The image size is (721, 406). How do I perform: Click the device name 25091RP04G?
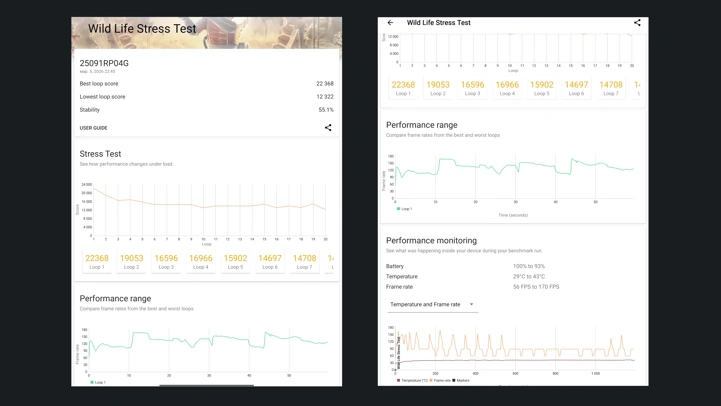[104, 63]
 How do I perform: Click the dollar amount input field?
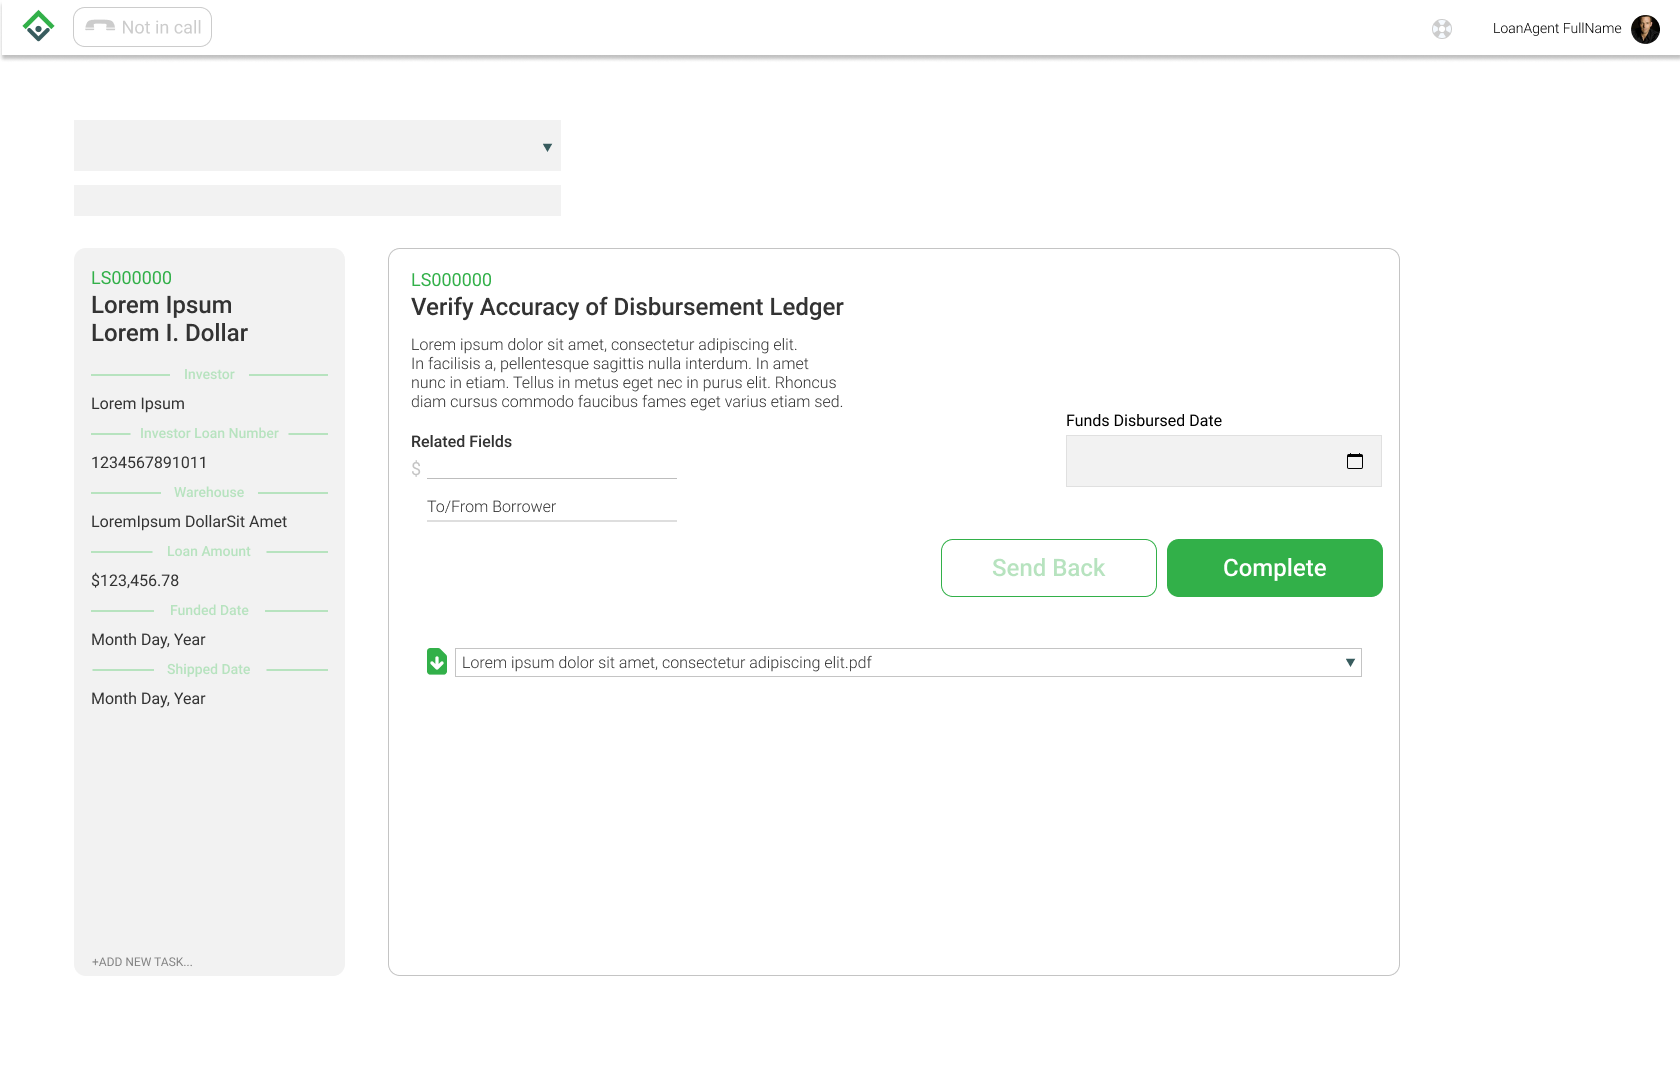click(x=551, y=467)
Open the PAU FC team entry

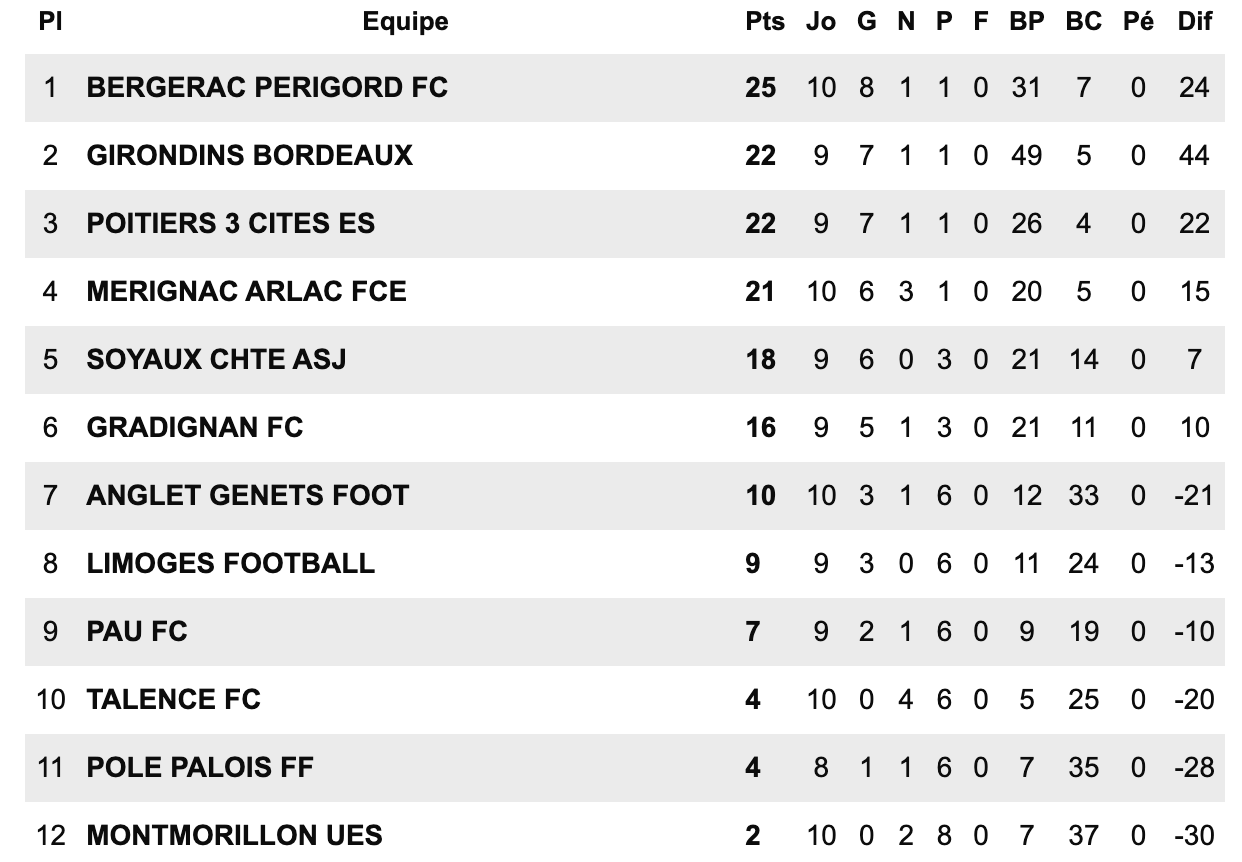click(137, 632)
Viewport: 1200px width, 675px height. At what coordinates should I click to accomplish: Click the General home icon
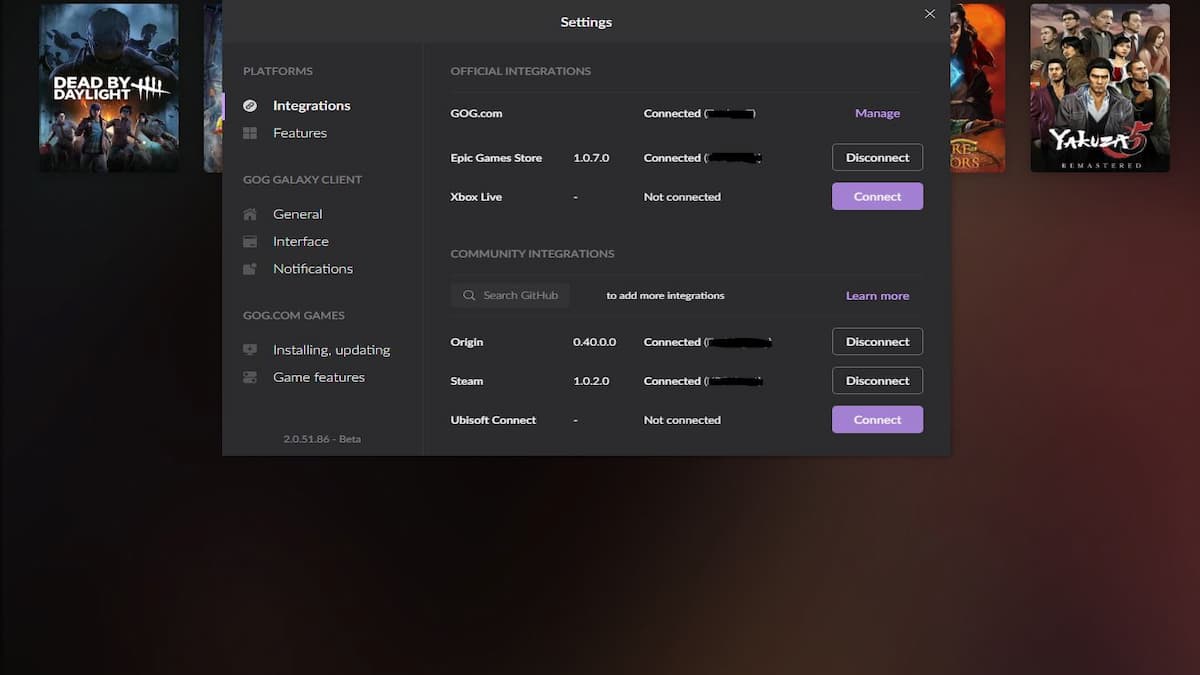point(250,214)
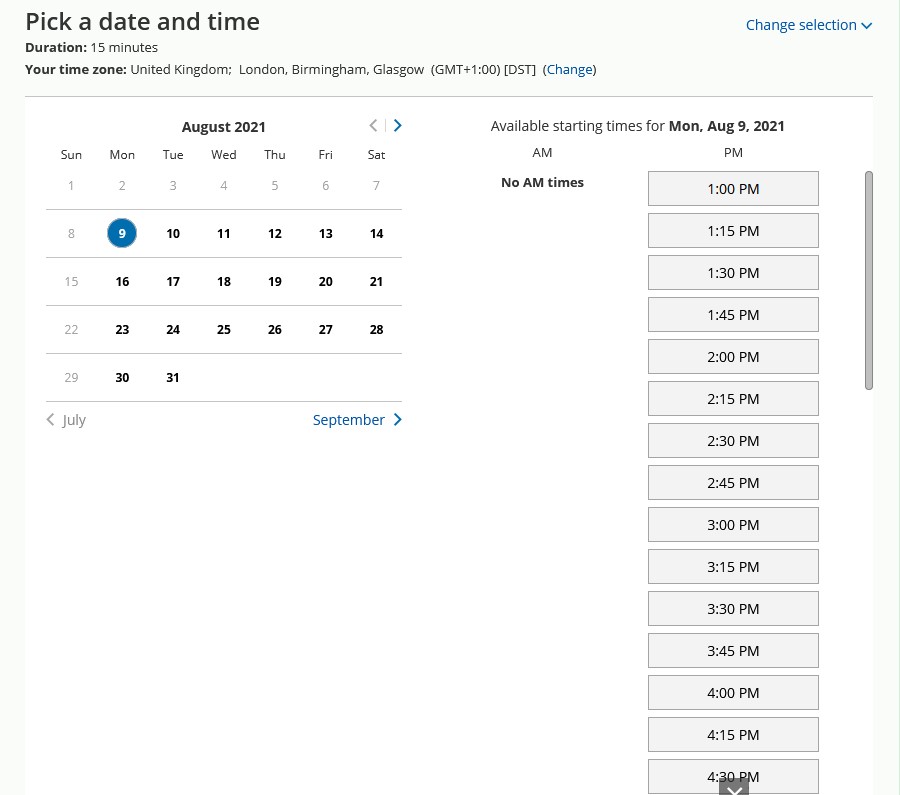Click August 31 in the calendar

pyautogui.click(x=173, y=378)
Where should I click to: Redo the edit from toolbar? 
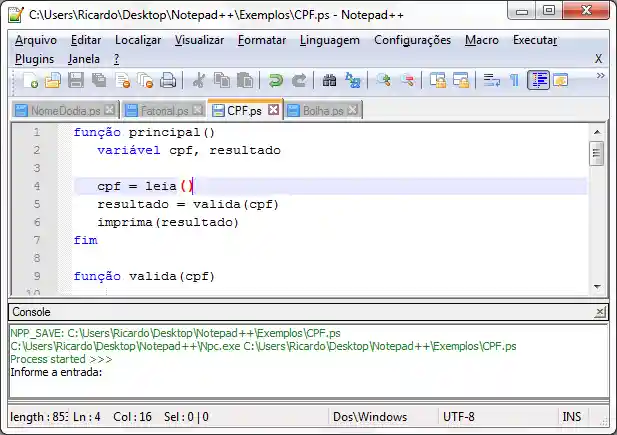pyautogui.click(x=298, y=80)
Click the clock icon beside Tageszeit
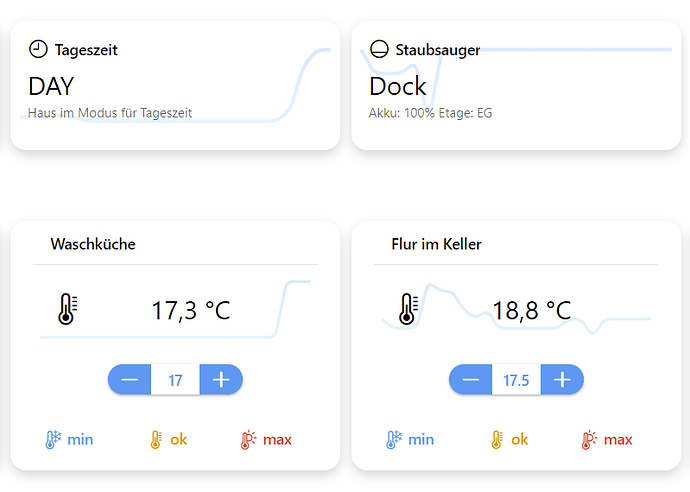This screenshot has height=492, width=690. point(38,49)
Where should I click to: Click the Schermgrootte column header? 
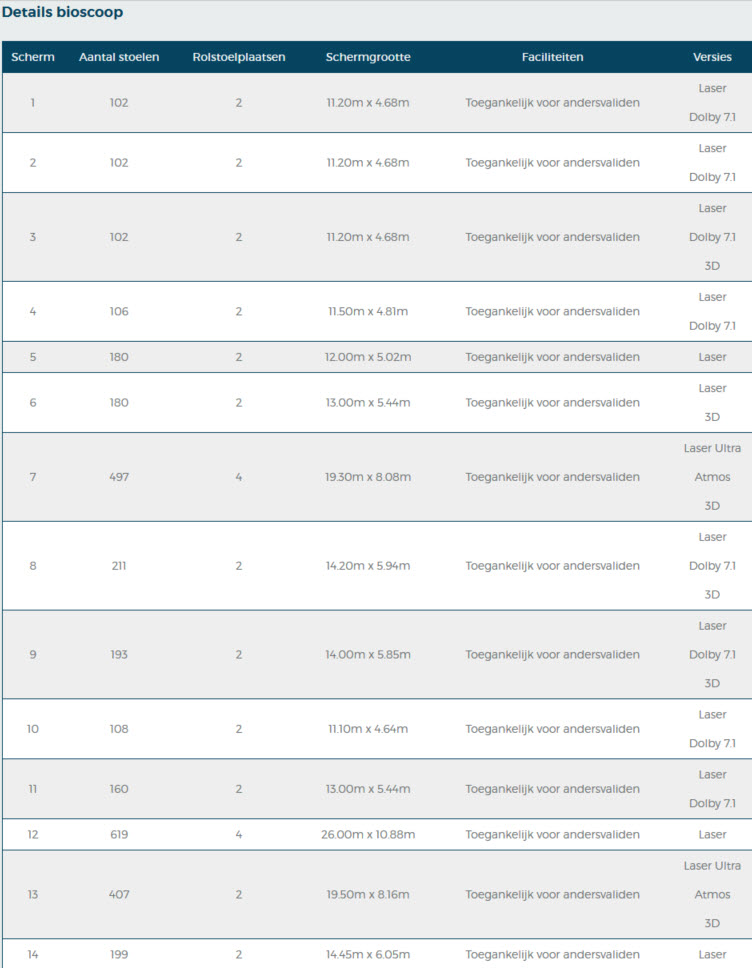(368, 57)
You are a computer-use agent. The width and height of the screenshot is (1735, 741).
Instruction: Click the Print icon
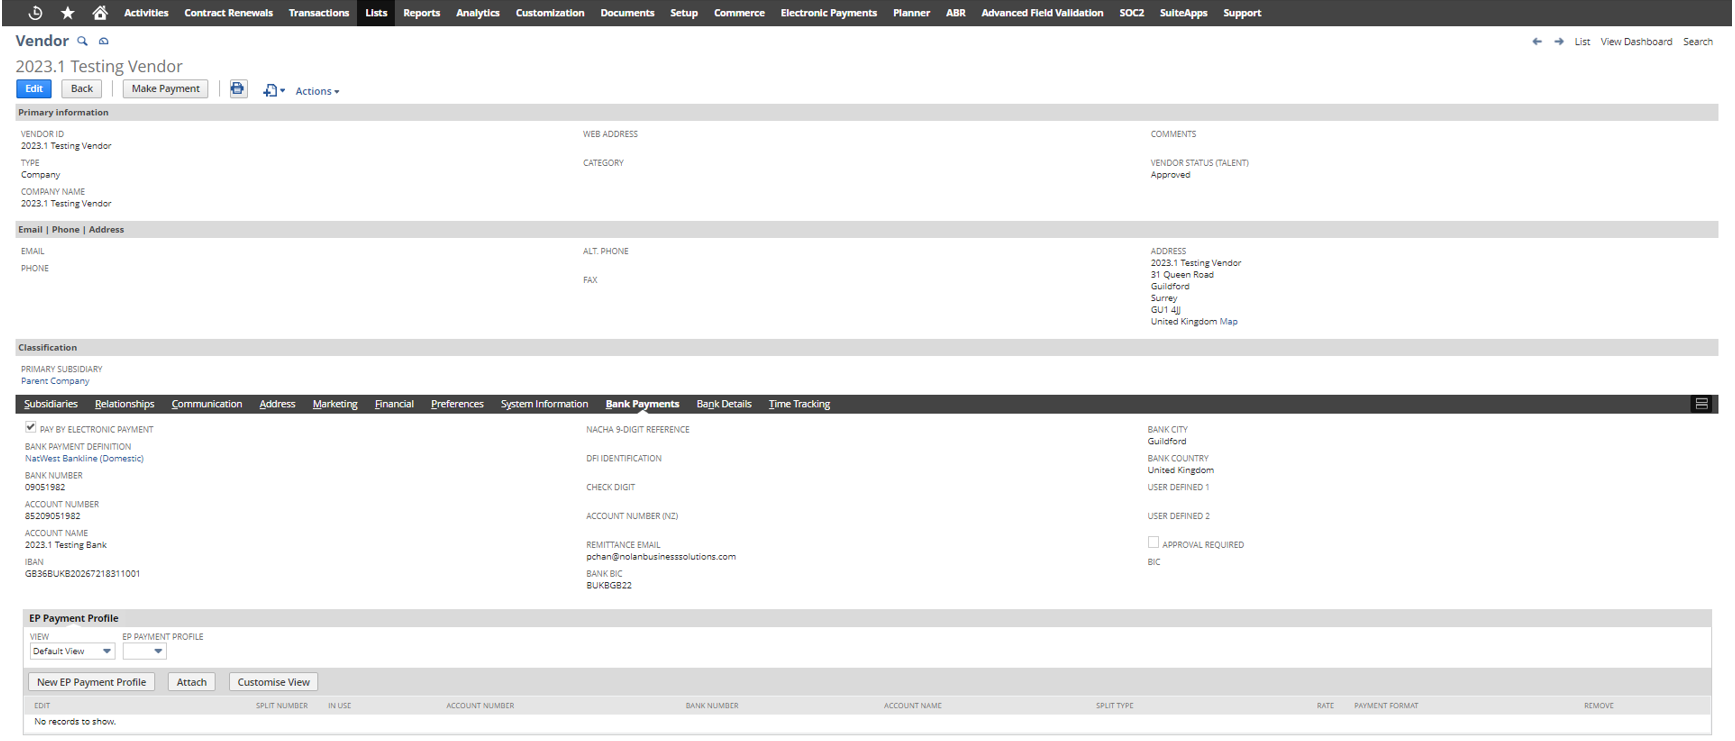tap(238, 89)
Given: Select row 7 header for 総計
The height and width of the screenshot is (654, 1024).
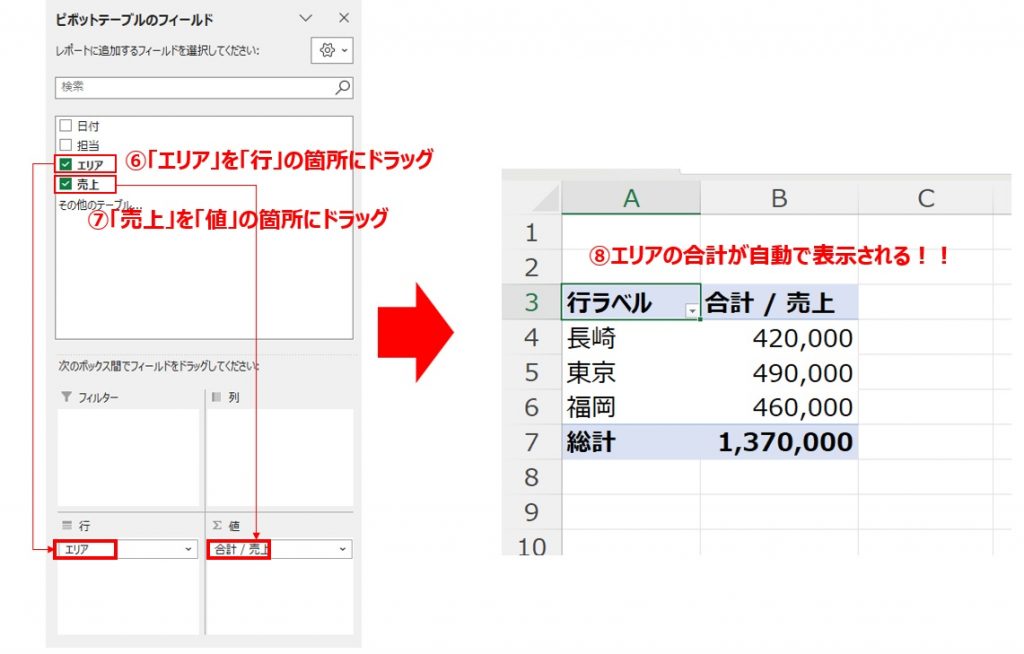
##############################
**DIRECTIONS:** From the first line above to the last, reproduce the records exactly but without the pictures.

**SOLUTION TO THIS TASK:**
The image size is (721, 406). How do I perform: Click the device name 25091RP04G?
[104, 63]
 How do I perform: Click the dollar amount input field?
click(x=551, y=467)
Open the PAU FC team entry

click(137, 632)
Viewport: 1200px width, 675px height. At what coordinates should I click to accomplish: Click the General home icon
point(250,214)
Click August 31 in the calendar

pyautogui.click(x=173, y=378)
Where should I click to: Redo the edit from toolbar? 
pyautogui.click(x=298, y=80)
Click the clock icon beside Tageszeit
This screenshot has height=492, width=690. point(38,49)
Where should I click to: Click the Schermgrootte column header? 
(368, 57)
You are a computer-use agent. The width and height of the screenshot is (1735, 741).
Instruction: Click the Print icon
tap(238, 89)
Given: Select row 7 header for 総計
The height and width of the screenshot is (654, 1024).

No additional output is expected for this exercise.